Auf einem Truppenübungsplatz bei Paderborn wacht Markus Laabs über 1000 Heidschnucken und den Naturschutz

Die sanft gewellte Landschaft der Albedyll-Berge, gefällig und grasbewachsen, erinnert an die Prärien Nordamerikas oder die Savannen Afrikas. Darin stehen eine vielhundertköpfige Schnucken-Herde – und ein Hirte mit Hut, Wanderstab und drei Schäferhunden. Markus „Max“ Laabs, Schäfermeister der Bio-Station Paderborn-Senne, ist unterwegs auf dem Truppenübungsplatz.

Der Hirte und die Herde, die wildromantische Heidelandschaft und eben die zerschossenen Panzerwracks; es ist das Sinnbild der Senne. Eine Sandlandschaft, gelegen vor dem Westhang des Teutoburger Waldes in Nordrhein-Westfalen, deren Kernbereich ein Truppenübungsplatz ist. Seit 120 Jahren schon ein Sperrgebiet (heute üben hier Briten und die Bundeswehr), und deshalb auch ein Naturschutzgebiet, dessen Ausstattung seinesgleichen sucht. Hier hat sich auf 12.000 Hektar verbotenem Gebiet eine Tier- und Pflanzenwelt erhalten, die es in dieser Größe und Vielfalt in Deutschland kaum mehr gibt. So paradox es klingt: Militär und Naturschutz sind kein Widerspruch. Und damit diese außergewöhnliche Heidelandschaft erhalten bleibt, muss der Mensch eingreifen. Beziehungsweise seine Heidschnucken. „Unsere Schnucken beweiden die Heideflächen und Sandtrockenrasen, dabei verbeißen sie das Heidekraut und fördern die Verjüngung und Blühfreudigkeit. Außerdem verhindern sie die Ausbreitung von Kiefern und Birken“, sagt Max Laabs. Verbiss gegen Verbuschung – nun sind es die Schnucken, die „wolligen Heidemäher“, die diese alte westfälische Kulturlandschaft bewahren. Eine alte Kopfsteinpflasterstraße führt von Irgendwo ins Nirgendwo, vor dem verlassenen Dorf Haustenbeck kreuzen sich die Wege. Unter einer alten Eiche ist Max Laabs damit beschäftigt, den Pferch abzubauen. Die mehr als tausendköpfige Herde ist sommers wie winters draußen. „Nur jetzt zur Lammzeit holen wir die Muttertiere zum Lammen in den Stall zur Schäferei nach Hövelhof“, sagt Laabs und gibt den Hütehunden Bonny, Fluse und Ari ein paar knappe Kommandos. „500 Lämmer wurden seit Anfang März geboren, die meisten sind schon wieder bei der Herde in der Senne!“ Und auf die passt Max Laabs zusammen mit seinen Kolleginnen Renate Regier und der Gesellin Elena Schauerte (Schäferei ist Lehrberuf) sowie den drei Hunden auf. Vorher bekamen die Lämmer Ohrmarken und wurden an das Herdenleben gewöhnt.

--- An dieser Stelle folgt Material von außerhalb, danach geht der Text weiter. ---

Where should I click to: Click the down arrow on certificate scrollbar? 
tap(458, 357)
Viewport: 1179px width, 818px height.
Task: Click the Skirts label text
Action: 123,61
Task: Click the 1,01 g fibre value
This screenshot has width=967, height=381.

Idyllisch ist die Senne gewiss und für Max Laabs noch immer ein Traumjob, wenngleich die Arbeit draußen in der Senne anstrengend ist, im wahren Wortsinn auf die Knochen geht. Seine Herde lässt er deswegen nicht im Stich, zu anziehend ist die stille Schönheit der Senne. Seit Kurzem begleitet Toni den Schäfer. „Den Toggenburger Hammel habe ich von einem befreundeten Schäfer aus der Lüneburger Heide. Nun leistet also der treue Toni dem einsamen Max Gefolgschaft bei seinem Gang durch den Sand. Und trägt brav des Schäfers schweres Gepäck. Schäfer Max Laabs und Packziege Toni marschieren nach Norden, die Schnuckenherde samt Hütehunden hintendrein, sind bald hinter der Dünenkette verschwunden. Die Uhus schlafen schon. Vielleicht wacht die Heidelerche bald auf und begleitet Meister Max mit ihrem süßen Gesang auf seinem Gang durch den Sand, so wie seit acht Jahren schon. Hier in der wundersamen Senne.

Der Kernbereich der Senne ist militärisches Sperrgebiet und das Betreten streng verboten. Im Naturschutzgebiet Furlbachtal oder auf den Wanderwegen der „Hermannshöhen“ können Spaziergänger den Schäfer und seine Herde treffen. Hövelhof ist von Hamburg aus über die A7, A2 und A33 in zweieinhalb Stunden zu erreichen.